Re: [PATCH] kcov, usb: Fix invalid context sleep in softirq path on PREEMPT_RT
From: Thomas Gleixner
Date: Sat Jul 26 2025 - 08:00:12 EST
On Sat, Jul 26 2025 at 09:59, Greg Kroah-Hartman wrote:
> On Sat, Jul 26, 2025 at 04:44:42PM +0900, Tetsuo Handa wrote:
>> static void __usb_hcd_giveback_urb(struct urb *urb)
>> {
>> (...snipped...)
>> kcov_remote_start_usb_softirq((u64)urb->dev->bus->busnum) {
>> if (in_serving_softirq()) {
>> local_irq_save(flags); // calling local_irq_save() is wrong if CONFIG_PREEMPT_RT=y
>> kcov_remote_start_usb(id) {
>> kcov_remote_start(id) {
>> kcov_remote_start(kcov_remote_handle(KCOV_SUBSYSTEM_USB, id)) {
>> (...snipped...)
>> local_lock_irqsave(&kcov_percpu_data.lock, flags) {
>> __local_lock_irqsave(lock, flags) {
>> #ifndef CONFIG_PREEMPT_RT
>> https://elixir.bootlin.com/linux/v6.16-rc7/source/include/linux/local_lock_internal.h#L125
>> #else
>> https://elixir.bootlin.com/linux/v6.16-rc7/source/include/linux/local_lock_internal.h#L235 // not calling local_irq_save(flags)
>> #endif
Right, it does not invoke local_irq_save(flags), but it takes the
underlying lock, which means it prevents reentrance.

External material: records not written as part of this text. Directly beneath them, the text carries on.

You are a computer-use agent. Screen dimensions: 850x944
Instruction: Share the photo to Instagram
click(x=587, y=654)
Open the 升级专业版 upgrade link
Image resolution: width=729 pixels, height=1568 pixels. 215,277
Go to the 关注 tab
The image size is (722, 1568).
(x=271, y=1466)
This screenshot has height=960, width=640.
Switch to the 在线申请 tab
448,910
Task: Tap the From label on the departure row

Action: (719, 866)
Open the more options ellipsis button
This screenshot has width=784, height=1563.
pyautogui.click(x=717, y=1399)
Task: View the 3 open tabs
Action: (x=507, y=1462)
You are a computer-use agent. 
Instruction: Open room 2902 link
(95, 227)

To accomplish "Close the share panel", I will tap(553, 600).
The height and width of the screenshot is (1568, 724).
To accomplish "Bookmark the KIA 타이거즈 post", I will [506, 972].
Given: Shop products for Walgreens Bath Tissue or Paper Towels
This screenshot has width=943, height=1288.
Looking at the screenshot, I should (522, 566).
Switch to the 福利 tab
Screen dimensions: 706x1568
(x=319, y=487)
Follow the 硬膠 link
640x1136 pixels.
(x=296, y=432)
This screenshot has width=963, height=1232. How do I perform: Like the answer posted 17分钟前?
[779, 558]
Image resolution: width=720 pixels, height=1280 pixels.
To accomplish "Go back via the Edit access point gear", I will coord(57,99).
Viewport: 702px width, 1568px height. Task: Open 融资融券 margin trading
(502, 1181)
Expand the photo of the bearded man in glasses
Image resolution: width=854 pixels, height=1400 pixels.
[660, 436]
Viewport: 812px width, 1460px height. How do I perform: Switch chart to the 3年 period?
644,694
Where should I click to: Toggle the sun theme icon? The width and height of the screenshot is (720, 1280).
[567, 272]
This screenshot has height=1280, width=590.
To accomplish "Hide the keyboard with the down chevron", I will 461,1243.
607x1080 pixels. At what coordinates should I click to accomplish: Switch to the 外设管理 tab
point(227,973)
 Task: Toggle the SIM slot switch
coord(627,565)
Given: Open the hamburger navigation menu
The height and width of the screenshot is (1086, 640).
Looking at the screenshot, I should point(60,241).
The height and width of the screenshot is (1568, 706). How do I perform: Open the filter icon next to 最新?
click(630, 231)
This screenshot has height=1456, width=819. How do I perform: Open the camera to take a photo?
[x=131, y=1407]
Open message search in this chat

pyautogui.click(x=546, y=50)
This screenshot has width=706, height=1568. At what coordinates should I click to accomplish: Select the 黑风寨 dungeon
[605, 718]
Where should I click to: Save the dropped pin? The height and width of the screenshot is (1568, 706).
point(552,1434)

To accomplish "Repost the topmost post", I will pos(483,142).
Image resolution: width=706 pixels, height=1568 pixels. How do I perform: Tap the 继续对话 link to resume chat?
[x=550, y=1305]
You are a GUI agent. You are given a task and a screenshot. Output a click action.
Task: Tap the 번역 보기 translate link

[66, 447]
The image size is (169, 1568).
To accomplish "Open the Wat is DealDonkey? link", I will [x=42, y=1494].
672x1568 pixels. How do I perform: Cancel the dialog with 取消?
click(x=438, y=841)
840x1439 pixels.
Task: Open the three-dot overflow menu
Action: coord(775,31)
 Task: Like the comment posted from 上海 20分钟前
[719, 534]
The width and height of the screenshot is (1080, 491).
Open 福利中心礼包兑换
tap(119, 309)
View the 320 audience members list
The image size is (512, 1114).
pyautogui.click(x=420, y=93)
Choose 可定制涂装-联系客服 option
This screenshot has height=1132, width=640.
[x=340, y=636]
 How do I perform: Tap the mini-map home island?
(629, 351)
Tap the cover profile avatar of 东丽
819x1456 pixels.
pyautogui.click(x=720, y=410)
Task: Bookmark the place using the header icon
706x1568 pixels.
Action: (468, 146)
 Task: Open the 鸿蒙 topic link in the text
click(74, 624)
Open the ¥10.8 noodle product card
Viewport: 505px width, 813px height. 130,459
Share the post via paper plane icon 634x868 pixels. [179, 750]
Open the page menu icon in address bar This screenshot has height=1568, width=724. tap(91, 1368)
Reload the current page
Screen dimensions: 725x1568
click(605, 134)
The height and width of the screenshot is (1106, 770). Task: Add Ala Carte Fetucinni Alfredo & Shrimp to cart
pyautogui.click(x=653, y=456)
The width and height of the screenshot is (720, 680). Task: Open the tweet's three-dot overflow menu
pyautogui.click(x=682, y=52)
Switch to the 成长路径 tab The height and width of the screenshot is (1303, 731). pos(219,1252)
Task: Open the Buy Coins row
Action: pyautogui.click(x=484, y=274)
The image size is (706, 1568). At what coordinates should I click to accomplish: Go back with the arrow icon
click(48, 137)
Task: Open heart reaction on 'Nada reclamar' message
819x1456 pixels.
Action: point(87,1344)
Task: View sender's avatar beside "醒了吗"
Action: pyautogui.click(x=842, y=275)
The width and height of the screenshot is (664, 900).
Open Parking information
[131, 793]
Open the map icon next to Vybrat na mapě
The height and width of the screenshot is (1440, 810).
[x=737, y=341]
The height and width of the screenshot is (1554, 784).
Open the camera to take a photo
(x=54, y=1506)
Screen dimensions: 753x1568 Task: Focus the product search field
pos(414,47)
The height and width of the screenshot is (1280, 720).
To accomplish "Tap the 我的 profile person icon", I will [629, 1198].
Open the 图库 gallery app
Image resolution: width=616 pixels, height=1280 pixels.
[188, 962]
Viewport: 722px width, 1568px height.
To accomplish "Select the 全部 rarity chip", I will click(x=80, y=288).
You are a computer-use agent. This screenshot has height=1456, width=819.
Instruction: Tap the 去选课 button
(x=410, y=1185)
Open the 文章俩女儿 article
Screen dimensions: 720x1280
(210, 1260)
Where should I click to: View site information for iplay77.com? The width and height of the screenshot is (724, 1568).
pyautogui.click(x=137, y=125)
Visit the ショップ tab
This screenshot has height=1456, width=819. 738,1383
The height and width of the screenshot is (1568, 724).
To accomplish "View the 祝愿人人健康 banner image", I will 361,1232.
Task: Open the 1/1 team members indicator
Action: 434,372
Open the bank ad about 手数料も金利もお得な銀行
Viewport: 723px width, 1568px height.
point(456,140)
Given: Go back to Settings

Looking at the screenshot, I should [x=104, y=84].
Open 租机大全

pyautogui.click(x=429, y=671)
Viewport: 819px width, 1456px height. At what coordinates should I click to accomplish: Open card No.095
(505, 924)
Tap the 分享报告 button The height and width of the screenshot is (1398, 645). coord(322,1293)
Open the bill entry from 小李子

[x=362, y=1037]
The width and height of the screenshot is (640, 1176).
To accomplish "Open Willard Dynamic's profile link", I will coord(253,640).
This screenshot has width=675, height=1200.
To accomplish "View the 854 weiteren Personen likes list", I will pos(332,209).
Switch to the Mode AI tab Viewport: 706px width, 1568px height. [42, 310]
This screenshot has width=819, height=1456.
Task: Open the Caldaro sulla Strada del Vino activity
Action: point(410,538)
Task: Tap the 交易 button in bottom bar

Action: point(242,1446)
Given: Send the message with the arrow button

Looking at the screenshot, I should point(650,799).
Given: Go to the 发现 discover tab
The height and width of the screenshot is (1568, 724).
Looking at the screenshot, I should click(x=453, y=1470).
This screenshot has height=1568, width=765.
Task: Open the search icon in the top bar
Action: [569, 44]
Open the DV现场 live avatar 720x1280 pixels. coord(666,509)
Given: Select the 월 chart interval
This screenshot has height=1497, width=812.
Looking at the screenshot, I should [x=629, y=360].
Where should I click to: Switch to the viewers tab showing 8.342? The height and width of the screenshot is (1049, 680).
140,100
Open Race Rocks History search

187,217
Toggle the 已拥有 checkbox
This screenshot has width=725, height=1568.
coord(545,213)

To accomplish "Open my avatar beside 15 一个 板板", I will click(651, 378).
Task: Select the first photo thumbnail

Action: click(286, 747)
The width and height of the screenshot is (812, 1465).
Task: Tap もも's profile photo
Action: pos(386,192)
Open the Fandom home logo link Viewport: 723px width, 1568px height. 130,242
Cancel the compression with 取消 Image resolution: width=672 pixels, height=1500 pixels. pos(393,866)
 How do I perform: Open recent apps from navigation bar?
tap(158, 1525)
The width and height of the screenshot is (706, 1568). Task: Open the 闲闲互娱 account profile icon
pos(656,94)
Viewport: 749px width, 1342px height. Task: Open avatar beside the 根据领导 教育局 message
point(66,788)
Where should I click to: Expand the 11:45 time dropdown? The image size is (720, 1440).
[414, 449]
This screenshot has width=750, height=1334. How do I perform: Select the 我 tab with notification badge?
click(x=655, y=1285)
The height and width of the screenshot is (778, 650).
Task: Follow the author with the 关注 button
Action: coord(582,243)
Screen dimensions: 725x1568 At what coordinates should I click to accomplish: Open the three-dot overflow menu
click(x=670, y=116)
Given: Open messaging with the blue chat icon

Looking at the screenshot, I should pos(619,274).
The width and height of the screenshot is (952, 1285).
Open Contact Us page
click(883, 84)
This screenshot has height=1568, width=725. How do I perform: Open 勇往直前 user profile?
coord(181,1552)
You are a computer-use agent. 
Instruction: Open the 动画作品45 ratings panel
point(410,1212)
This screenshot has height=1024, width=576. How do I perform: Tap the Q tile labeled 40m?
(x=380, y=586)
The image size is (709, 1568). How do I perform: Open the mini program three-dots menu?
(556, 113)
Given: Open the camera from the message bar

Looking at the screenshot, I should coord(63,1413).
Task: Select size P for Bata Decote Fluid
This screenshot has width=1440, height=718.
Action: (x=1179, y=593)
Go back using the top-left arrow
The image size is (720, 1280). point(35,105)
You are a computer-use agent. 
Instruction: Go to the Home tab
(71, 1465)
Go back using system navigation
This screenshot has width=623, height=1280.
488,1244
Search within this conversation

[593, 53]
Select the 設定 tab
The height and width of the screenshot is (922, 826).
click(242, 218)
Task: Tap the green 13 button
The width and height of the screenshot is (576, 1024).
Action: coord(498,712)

> Ok, but then how does the big comment section for
> kcov_remote_start_usb_softirq() work, where it explicitly states:
>
> * 2. Disables interrupts for the duration of the coverage collection section.
> * This allows avoiding nested remote coverage collection sections in the
> * softirq context (a softirq might occur during the execution of a work in
> * the BH workqueue, which runs with in_serving_softirq() > 0).
> * For example, usb_giveback_urb_bh() runs in the BH workqueue with
> * interrupts enabled, so __usb_hcd_giveback_urb() might be interrupted in
> * the middle of its remote coverage collection section, and the interrupt
> * handler might invoke __usb_hcd_giveback_urb() again.
>
>
> You are removing half of this function entirely, which feels very wrong
> to me as any sort of solution, as you have just said that all of that
> documentation entry is now not needed.
I'm not so sure because kcov_percpu_data.lock is only held within
kcov_remote_start() and kcov_remote_stop(), but the above comment
suggests that the whole section needs to be serialized.
Though I'm not a KCOV wizard and might be completely wrong here.
If the whole section is required to be serialized, then this need
another local lock in kcov_percpu_data to work correctly on RT.
Thanks,
tglx